Material for this exercise:
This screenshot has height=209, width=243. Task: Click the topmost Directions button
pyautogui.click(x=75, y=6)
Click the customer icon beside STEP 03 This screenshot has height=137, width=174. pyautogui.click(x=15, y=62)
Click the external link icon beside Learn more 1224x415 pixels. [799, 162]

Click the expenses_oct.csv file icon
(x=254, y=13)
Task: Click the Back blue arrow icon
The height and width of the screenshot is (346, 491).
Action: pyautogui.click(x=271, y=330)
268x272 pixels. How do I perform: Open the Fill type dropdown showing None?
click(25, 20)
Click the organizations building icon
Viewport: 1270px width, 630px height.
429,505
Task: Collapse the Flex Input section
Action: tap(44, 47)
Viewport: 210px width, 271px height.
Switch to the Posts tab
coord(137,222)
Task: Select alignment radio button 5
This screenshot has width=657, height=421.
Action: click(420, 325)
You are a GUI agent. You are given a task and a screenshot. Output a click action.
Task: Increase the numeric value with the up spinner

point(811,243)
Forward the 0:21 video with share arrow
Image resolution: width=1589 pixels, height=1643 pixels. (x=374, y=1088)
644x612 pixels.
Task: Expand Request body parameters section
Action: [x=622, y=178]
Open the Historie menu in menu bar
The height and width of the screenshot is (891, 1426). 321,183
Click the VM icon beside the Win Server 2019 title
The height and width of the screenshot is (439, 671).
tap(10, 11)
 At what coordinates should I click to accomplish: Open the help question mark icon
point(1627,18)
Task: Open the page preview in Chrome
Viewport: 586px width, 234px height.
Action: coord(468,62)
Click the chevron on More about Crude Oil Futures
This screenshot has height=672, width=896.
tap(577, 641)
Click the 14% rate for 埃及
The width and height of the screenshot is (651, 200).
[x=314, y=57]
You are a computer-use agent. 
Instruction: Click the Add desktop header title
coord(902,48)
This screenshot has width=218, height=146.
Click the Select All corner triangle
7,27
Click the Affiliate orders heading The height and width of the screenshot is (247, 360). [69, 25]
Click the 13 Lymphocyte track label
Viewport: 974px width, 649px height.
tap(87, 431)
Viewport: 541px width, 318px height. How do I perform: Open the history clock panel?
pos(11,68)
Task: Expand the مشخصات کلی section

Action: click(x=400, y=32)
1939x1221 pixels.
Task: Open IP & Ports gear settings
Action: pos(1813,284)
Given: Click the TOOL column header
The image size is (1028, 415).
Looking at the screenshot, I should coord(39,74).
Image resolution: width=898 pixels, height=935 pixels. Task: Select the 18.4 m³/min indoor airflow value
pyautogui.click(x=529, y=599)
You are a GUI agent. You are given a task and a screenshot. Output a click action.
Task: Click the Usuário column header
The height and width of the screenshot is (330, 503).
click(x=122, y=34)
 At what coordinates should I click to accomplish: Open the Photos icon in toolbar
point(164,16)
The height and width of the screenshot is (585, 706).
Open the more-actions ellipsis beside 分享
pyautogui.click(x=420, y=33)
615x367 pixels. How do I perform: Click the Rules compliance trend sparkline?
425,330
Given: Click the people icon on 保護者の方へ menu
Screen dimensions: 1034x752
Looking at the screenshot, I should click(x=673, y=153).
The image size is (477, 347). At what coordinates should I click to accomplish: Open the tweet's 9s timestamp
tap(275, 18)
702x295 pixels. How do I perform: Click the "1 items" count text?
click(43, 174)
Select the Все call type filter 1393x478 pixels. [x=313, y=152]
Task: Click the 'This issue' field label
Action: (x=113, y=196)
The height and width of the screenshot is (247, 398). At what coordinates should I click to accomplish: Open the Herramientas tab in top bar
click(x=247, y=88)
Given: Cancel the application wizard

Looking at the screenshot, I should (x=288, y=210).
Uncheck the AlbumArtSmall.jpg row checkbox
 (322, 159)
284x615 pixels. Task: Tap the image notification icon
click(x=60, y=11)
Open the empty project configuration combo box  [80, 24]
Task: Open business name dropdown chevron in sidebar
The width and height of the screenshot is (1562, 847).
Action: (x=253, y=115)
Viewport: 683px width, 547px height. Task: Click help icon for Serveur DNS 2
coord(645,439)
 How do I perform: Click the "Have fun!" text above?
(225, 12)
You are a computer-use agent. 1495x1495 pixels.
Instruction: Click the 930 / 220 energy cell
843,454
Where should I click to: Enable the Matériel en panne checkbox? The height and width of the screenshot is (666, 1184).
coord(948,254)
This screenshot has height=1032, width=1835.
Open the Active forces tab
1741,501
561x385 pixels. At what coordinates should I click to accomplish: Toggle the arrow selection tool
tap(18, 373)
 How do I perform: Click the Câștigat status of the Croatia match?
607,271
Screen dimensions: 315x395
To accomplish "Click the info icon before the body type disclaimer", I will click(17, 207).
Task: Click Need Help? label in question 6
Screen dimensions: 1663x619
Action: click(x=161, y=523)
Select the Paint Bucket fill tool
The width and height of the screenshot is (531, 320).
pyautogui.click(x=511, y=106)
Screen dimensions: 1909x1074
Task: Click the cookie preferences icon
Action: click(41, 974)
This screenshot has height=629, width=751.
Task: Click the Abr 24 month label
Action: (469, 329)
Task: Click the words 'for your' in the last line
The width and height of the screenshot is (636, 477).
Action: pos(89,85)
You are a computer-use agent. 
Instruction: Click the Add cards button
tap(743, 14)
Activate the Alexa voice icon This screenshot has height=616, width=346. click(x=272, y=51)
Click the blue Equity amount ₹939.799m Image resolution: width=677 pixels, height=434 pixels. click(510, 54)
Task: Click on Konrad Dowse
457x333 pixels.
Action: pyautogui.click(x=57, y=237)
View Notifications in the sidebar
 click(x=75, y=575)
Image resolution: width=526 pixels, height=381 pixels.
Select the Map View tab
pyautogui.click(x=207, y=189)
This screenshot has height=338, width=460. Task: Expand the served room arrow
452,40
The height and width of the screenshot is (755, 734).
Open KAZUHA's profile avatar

Given request:
Reproduce all of the records above verbatim, keeping every line in its original order.

Output for this task:
This screenshot has height=209, width=243. Task: Click the topmost Directions button
pyautogui.click(x=75, y=6)
Click the customer icon beside STEP 03 This screenshot has height=137, width=174. pyautogui.click(x=15, y=62)
Click the external link icon beside Learn more 1224x415 pixels. [799, 162]

Click the expenses_oct.csv file icon
(x=254, y=13)
Task: Click the Back blue arrow icon
The height and width of the screenshot is (346, 491).
Action: pyautogui.click(x=271, y=330)
268x272 pixels. How do I perform: Open the Fill type dropdown showing None?
click(25, 20)
Click the organizations building icon
Viewport: 1270px width, 630px height.
429,505
Task: Collapse the Flex Input section
Action: tap(44, 47)
Viewport: 210px width, 271px height.
Switch to the Posts tab
coord(137,222)
Task: Select alignment radio button 5
This screenshot has width=657, height=421.
Action: click(420, 325)
You are a GUI agent. You are given a task and a screenshot. Output a click action.
Task: Increase the numeric value with the up spinner

point(811,243)
Forward the 0:21 video with share arrow
Image resolution: width=1589 pixels, height=1643 pixels. (x=374, y=1088)
644x612 pixels.
Task: Expand Request body parameters section
Action: [x=622, y=178]
Open the Historie menu in menu bar
The height and width of the screenshot is (891, 1426). 321,183
Click the VM icon beside the Win Server 2019 title
The height and width of the screenshot is (439, 671).
tap(10, 11)
 At what coordinates should I click to accomplish: Open the help question mark icon
point(1627,18)
Task: Open the page preview in Chrome
Viewport: 586px width, 234px height.
Action: coord(468,62)
Click the chevron on More about Crude Oil Futures
This screenshot has height=672, width=896.
tap(577, 641)
Click the 14% rate for 埃及
The width and height of the screenshot is (651, 200).
[x=314, y=57]
You are a computer-use agent. 
Instruction: Click the Add desktop header title
coord(902,48)
This screenshot has width=218, height=146.
Click the Select All corner triangle
7,27
Click the Affiliate orders heading The height and width of the screenshot is (247, 360). [69, 25]
Click the 13 Lymphocyte track label
Viewport: 974px width, 649px height.
tap(87, 431)
Viewport: 541px width, 318px height. How do I perform: Open the history clock panel?
pos(11,68)
Task: Expand the مشخصات کلی section

Action: click(x=400, y=32)
1939x1221 pixels.
Task: Open IP & Ports gear settings
Action: pos(1813,284)
Given: Click the TOOL column header
The image size is (1028, 415).
Looking at the screenshot, I should coord(39,74).
Image resolution: width=898 pixels, height=935 pixels. Task: Select the 18.4 m³/min indoor airflow value
pyautogui.click(x=529, y=599)
You are a GUI agent. You are given a task and a screenshot. Output a click action.
Task: Click the Usuário column header
The height and width of the screenshot is (330, 503).
click(x=122, y=34)
 At what coordinates should I click to accomplish: Open the Photos icon in toolbar
point(164,16)
The height and width of the screenshot is (585, 706).
Open the more-actions ellipsis beside 分享
pyautogui.click(x=420, y=33)
615x367 pixels. How do I perform: Click the Rules compliance trend sparkline?
425,330
Given: Click the people icon on 保護者の方へ menu
Screen dimensions: 1034x752
Looking at the screenshot, I should click(x=673, y=153).
The image size is (477, 347). At what coordinates should I click to accomplish: Open the tweet's 9s timestamp
tap(275, 18)
702x295 pixels. How do I perform: Click the "1 items" count text?
click(43, 174)
Select the Все call type filter 1393x478 pixels. [x=313, y=152]
Task: Click the 'This issue' field label
Action: (x=113, y=196)
The height and width of the screenshot is (247, 398). At what coordinates should I click to accomplish: Open the Herramientas tab in top bar
click(x=247, y=88)
Given: Cancel the application wizard

Looking at the screenshot, I should (x=288, y=210).
Uncheck the AlbumArtSmall.jpg row checkbox
 (322, 159)
284x615 pixels. Task: Tap the image notification icon
click(x=60, y=11)
Open the empty project configuration combo box  [80, 24]
Task: Open business name dropdown chevron in sidebar
The width and height of the screenshot is (1562, 847).
Action: (x=253, y=115)
Viewport: 683px width, 547px height. Task: Click help icon for Serveur DNS 2
coord(645,439)
 How do I perform: Click the "Have fun!" text above?
(225, 12)
You are a computer-use agent. 1495x1495 pixels.
Instruction: Click the 930 / 220 energy cell
843,454
Where should I click to: Enable the Matériel en panne checkbox? The height and width of the screenshot is (666, 1184).
coord(948,254)
This screenshot has height=1032, width=1835.
Open the Active forces tab
1741,501
561x385 pixels. At what coordinates should I click to accomplish: Toggle the arrow selection tool
tap(18, 373)
 How do I perform: Click the Câștigat status of the Croatia match?
607,271
Screen dimensions: 315x395
To accomplish "Click the info icon before the body type disclaimer", I will click(17, 207).
Task: Click Need Help? label in question 6
Screen dimensions: 1663x619
Action: click(x=161, y=523)
Select the Paint Bucket fill tool
The width and height of the screenshot is (531, 320).
pyautogui.click(x=511, y=106)
Screen dimensions: 1909x1074
Task: Click the cookie preferences icon
Action: click(41, 974)
This screenshot has height=629, width=751.
Task: Click the Abr 24 month label
Action: (469, 329)
Task: Click the words 'for your' in the last line
The width and height of the screenshot is (636, 477).
Action: pos(89,85)
You are a computer-use agent. 
Instruction: Click the Add cards button
tap(743, 14)
Activate the Alexa voice icon This screenshot has height=616, width=346. click(x=272, y=51)
Click the blue Equity amount ₹939.799m Image resolution: width=677 pixels, height=434 pixels. click(510, 54)
Task: Click on Konrad Dowse
457x333 pixels.
Action: pyautogui.click(x=57, y=237)
View Notifications in the sidebar
 click(x=75, y=575)
Image resolution: width=526 pixels, height=381 pixels.
Select the Map View tab
pyautogui.click(x=207, y=189)
This screenshot has height=338, width=460. Task: Expand the served room arrow
452,40
The height and width of the screenshot is (755, 734).
Open KAZUHA's profile avatar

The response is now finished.